Dataset quality trumps quantity. Careful curation, filtering for correctness and helpfulness, deduplication, and complexity balancing produce better models than simply scaling up noisy data. Self-instruct and evol-instruct are effective data generation strategies.
Chat templates are model-specific and critical. Using the wrong template (e.g., Llama template on Mistral) severely degrades performance. Always use tokenizer.apply_chat_template() for correct formatting.

SFT training should mask the loss on instruction tokens. Computing loss only on assistant response tokens focuses training on generation quality rather than instruction reproduction.

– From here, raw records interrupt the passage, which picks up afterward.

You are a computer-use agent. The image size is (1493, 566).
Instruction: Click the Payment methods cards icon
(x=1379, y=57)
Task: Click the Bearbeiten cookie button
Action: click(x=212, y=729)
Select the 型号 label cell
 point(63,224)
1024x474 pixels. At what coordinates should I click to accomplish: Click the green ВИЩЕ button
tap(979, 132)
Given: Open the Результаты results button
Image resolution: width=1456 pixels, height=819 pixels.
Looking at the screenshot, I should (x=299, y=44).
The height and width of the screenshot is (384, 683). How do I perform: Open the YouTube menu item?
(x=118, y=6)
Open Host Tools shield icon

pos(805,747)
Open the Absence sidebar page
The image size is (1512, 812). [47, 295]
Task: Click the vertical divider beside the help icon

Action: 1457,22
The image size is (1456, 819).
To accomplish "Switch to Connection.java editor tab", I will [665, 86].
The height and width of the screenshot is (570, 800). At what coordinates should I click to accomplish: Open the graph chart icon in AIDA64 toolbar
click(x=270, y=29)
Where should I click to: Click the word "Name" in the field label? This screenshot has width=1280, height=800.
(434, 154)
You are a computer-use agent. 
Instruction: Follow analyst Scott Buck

Evaluation must cover task performance and general capability retention. A model that excels on the target task but has lost general abilities may be less useful overall. Evaluate on standard benchmarks (MMLU, HellaSwag, ARC) alongside task-specific metrics.
Catastrophic forgetting is the primary risk of fine-tuning. Mitigate with: PEFT methods (which freeze most parameters), low learning rates, few epochs, data mixing (include general data alongside task data), and regularization (EWC, weight decay).

Multi-task fine-tuning improves generalization. Training on multiple tasks simultaneously with appropriate task weighting helps the model maintain breadth while developing depth on specific tasks.
Model merging enables combining specialized capabilities. Techniques like linear interpolation, TIES-Merging, and DARE allow merging multiple LoRA adapters trained on different tasks into a single model.